### Brief:
No line before the one containing "Expand View all 9 replies" is to be output; retype exactly that line and all lines that follow it to the end of the records.

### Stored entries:
* * * * *

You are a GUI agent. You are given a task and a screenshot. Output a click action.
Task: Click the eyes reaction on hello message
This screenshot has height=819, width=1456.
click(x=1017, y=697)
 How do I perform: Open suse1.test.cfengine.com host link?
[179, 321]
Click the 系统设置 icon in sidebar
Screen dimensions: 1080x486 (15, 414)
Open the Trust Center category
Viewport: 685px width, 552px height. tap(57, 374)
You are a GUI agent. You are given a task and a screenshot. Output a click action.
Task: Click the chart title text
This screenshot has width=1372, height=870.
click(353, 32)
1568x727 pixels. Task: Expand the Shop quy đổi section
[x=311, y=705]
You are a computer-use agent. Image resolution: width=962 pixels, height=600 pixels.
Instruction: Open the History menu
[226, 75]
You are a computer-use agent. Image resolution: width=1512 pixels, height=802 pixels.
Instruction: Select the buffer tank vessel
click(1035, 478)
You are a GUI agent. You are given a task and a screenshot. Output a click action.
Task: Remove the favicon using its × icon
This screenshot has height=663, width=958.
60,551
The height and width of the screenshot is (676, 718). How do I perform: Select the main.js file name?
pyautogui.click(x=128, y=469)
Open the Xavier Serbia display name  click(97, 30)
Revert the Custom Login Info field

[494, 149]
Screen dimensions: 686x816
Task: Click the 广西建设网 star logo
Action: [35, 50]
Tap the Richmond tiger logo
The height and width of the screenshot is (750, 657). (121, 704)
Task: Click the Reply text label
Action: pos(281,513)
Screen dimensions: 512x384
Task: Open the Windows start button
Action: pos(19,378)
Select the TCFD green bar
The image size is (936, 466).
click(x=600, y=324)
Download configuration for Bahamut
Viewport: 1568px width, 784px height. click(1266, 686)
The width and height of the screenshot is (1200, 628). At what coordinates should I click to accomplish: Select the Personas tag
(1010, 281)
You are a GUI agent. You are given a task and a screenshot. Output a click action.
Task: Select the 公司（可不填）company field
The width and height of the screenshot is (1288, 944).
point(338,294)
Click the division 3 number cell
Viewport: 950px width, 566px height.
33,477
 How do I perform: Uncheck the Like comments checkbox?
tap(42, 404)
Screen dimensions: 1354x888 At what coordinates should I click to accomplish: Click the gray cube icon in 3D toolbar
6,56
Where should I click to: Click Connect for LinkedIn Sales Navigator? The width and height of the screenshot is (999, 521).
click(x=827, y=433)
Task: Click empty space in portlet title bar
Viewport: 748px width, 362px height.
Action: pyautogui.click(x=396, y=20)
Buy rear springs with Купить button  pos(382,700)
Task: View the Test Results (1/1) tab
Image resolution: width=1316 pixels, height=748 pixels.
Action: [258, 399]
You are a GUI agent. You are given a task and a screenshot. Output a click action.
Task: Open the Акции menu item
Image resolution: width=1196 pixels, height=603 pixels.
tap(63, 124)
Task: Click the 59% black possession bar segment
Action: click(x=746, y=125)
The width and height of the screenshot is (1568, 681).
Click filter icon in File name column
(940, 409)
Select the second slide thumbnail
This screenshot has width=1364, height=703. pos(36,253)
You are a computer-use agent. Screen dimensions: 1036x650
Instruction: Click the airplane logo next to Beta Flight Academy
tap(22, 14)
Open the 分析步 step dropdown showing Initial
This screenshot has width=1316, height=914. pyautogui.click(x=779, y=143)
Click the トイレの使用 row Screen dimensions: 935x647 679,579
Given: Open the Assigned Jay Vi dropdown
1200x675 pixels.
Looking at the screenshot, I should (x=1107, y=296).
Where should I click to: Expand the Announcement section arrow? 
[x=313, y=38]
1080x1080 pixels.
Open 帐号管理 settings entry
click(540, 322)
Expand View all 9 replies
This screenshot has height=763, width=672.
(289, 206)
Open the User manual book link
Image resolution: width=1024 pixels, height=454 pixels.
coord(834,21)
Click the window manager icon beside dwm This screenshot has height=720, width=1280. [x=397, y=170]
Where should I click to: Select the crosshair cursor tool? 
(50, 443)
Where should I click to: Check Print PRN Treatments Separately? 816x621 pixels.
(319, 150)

* * * * *

### Reply:
Expand View all 9 replies
This screenshot has height=763, width=672.
(289, 206)
Open the User manual book link
Image resolution: width=1024 pixels, height=454 pixels.
coord(834,21)
Click the window manager icon beside dwm This screenshot has height=720, width=1280. [x=397, y=170]
Where should I click to: Select the crosshair cursor tool? 
(50, 443)
Where should I click to: Check Print PRN Treatments Separately? 816x621 pixels.
(319, 150)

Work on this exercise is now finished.